How mini‑SWE‑agent Solves 65% of SWE‑bench Bugs with Only 100 Lines of Code

The mini‑SWE‑agent, a lightweight open‑source software‑engineering AI built by the original SWE‑bench team, achieves about 65% bug‑fix success on the SWE‑bench benchmark using roughly 100 lines of Python, thanks to its minimal dependencies, shell‑based execution, linear history, and support for various container environments, offering a fast, extensible alternative to the full‑featured SWE‑agent.

Data Party THU
Data Party THU
Data Party THU
How mini‑SWE‑agent Solves 65% of SWE‑bench Bugs with Only 100 Lines of Code

Overview

mini‑SWE‑agent is an open‑source software‑engineering agent that implements the same bug‑fix task as SWE‑agent but with a minimal code base (~100 lines of core Python, ~200 lines including setup). It executes shell commands directly without a tool‑call interface.

Performance

On the SWE‑bench validation set the agent solves approximately 65 % of the problems , comparable to the original SWE‑agent while being far lighter.

Key design features

Minimal code and dependencies : ~100 lines of Python, no heavy third‑party libraries.

Direct shell execution : each model output is a complete command executed by Python; no separate tool‑call protocol.

Linear history : steps are appended to the message stream, avoiding complex state management.

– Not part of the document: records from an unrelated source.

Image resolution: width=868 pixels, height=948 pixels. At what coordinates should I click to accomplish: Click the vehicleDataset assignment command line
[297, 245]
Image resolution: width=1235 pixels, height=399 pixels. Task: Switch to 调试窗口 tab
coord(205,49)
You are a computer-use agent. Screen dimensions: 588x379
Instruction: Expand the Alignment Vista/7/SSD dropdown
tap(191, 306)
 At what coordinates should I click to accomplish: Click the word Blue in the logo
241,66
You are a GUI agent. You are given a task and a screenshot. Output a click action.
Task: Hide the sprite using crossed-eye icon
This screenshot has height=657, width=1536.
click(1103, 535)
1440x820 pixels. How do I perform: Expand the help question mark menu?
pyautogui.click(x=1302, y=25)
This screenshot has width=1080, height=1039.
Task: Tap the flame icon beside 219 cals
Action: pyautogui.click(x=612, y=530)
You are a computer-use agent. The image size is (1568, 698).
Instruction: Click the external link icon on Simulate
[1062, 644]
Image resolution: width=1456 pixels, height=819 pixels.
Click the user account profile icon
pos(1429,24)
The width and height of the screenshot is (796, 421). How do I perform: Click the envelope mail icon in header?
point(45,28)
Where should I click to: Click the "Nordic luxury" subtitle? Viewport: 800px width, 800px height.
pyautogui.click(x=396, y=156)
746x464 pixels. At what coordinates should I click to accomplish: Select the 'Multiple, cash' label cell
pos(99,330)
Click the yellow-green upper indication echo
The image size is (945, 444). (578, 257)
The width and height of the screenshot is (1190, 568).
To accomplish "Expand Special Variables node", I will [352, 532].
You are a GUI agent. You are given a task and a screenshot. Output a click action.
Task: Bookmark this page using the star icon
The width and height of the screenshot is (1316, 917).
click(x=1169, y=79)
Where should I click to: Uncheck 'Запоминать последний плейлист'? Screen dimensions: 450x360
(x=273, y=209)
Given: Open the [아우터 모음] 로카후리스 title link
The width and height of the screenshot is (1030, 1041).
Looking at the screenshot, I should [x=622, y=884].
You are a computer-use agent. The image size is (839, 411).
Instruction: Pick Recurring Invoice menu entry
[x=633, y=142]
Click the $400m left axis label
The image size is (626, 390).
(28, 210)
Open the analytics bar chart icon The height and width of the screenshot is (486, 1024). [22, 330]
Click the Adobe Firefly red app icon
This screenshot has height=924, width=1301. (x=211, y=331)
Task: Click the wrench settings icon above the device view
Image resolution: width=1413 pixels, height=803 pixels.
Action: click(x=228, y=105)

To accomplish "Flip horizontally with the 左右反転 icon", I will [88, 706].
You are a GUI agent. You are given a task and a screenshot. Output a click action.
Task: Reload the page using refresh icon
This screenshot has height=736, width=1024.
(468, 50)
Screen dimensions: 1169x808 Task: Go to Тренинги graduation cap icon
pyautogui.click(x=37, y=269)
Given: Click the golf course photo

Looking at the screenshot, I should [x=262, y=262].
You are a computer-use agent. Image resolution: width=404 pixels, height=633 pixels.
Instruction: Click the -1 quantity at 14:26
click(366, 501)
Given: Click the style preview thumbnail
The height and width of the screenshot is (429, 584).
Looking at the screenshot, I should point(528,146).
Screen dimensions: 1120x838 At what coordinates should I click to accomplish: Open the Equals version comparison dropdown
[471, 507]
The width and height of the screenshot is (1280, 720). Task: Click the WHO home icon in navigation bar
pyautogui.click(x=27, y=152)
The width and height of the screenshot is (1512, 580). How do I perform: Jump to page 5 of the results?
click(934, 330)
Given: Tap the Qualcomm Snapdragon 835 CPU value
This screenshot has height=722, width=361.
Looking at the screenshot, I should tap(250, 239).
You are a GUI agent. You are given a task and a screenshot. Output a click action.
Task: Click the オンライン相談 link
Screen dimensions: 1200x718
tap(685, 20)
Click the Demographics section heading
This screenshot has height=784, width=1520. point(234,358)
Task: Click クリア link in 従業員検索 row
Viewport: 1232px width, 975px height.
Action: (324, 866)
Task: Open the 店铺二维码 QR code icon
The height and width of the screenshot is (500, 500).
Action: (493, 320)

Independent step execution : commands run in isolated subprocesses, simplifying sandboxing and extension.

Simplified configuration : built‑in code templates replace YAML configuration; CLI commands mini (run) and mini‑v (visual UI) start the agent.

Broad environment support : works in local shells and inside Docker, Podman, Singularity, Apptainer, etc., without code changes.

Retained tooling : batch inference, trajectory browsing, and a visual UI are still provided for large‑scale evaluation.

Installation and usage

Clone the repository and install the minimal requirements:

git clone https://github.com/SWE-agent/mini-swe-agent.git
cd mini-swe-agent
pip install -r requirements.txt   # typically only standard libraries

Run the agent from the command line:

mini   # start the agent in terminal mode
mini-v # launch the optional visual interface

The agent reads a problem description (e.g., a GitHub issue) from stdin or a file, generates a shell command, executes it, and appends the result to the conversation.

Recommended scenarios

Rapid local experimentation, fine‑tuning (FT) or reinforcement‑learning (RL) loops where a lightweight control flow is desired.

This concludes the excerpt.